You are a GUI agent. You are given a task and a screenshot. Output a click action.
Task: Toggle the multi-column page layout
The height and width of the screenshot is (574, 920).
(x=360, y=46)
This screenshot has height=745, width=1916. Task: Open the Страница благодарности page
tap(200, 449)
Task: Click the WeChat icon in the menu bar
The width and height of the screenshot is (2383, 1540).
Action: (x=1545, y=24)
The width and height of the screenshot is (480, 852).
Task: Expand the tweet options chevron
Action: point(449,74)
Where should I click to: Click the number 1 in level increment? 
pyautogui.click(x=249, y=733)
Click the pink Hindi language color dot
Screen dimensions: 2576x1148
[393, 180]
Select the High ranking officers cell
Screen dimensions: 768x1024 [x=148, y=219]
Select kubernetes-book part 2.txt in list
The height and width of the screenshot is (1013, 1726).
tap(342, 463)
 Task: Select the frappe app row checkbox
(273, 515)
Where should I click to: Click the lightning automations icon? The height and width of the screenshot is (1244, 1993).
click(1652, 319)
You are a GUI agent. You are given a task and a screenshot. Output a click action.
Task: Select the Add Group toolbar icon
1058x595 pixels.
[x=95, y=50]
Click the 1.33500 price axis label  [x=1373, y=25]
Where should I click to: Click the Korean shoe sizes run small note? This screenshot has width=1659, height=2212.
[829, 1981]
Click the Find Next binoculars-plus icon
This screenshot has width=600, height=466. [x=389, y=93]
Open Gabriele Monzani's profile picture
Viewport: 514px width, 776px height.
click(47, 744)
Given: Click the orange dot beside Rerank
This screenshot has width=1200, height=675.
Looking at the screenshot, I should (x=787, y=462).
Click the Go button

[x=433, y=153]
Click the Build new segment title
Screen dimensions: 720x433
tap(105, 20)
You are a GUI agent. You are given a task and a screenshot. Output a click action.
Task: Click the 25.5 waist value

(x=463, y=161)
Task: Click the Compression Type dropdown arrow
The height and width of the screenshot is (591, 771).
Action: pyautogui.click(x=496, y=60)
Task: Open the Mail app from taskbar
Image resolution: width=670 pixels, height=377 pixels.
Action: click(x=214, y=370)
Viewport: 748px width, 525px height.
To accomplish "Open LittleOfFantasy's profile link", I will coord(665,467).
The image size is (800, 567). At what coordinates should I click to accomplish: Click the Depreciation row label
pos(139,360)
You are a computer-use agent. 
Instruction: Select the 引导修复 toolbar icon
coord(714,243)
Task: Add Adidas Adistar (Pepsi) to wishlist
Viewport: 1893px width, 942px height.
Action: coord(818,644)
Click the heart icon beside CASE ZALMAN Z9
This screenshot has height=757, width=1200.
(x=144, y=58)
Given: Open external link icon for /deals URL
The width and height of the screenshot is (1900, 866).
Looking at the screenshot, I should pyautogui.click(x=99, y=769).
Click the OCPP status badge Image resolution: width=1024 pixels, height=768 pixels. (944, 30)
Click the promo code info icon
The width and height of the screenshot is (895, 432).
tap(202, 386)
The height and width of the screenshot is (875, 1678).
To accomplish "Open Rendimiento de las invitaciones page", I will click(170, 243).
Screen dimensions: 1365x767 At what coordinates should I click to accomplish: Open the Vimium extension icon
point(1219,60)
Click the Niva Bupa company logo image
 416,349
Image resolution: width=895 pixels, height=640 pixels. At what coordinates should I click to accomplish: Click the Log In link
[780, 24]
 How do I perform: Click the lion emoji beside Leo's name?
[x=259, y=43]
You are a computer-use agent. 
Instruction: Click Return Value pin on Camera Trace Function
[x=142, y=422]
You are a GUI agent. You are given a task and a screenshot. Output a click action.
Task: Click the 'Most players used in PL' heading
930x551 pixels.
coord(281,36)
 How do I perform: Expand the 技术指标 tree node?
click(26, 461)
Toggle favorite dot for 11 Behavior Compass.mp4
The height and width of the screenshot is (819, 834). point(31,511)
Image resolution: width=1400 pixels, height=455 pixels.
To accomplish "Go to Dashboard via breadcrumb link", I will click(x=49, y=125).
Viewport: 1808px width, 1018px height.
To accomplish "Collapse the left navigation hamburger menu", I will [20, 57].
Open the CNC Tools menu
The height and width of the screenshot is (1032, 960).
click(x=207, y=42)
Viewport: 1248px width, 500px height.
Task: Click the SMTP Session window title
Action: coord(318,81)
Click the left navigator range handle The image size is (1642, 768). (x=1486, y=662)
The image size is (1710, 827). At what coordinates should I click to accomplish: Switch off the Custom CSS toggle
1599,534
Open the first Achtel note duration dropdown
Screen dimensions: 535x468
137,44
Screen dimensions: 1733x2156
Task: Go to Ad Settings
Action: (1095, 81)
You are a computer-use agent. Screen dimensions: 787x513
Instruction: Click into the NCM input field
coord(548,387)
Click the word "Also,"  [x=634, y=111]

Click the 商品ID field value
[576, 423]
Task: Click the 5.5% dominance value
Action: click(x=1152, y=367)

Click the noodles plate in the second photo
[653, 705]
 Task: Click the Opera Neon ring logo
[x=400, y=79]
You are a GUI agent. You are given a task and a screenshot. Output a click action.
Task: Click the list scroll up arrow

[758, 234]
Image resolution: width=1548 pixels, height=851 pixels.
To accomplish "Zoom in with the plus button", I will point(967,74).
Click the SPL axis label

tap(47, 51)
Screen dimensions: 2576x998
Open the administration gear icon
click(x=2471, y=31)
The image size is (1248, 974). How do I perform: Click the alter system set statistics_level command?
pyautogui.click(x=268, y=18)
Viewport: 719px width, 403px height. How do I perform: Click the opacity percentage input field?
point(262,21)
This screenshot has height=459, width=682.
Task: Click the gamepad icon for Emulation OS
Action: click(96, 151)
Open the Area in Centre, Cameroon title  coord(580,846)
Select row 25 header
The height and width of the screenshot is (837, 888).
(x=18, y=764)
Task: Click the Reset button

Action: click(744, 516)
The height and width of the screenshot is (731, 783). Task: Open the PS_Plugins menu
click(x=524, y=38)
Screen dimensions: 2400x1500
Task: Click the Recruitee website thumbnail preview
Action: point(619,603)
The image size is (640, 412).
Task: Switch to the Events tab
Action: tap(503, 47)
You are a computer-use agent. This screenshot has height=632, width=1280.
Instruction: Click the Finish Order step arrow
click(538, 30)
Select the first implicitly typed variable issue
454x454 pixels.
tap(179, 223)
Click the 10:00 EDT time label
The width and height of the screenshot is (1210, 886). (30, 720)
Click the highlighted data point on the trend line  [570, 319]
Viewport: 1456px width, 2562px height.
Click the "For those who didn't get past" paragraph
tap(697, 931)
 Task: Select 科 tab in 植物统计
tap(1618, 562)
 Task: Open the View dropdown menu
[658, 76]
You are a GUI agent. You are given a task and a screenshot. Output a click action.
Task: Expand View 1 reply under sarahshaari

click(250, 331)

= = =

Pull out every line of the items above that contains the word "Expand", copying each line in full. Case counts.

» SOLUTION TO THIS TASK
Task: Expand the tweet options chevron
 How do I perform: Expand the 技术指标 tree node?
Task: Expand View 1 reply under sarahshaari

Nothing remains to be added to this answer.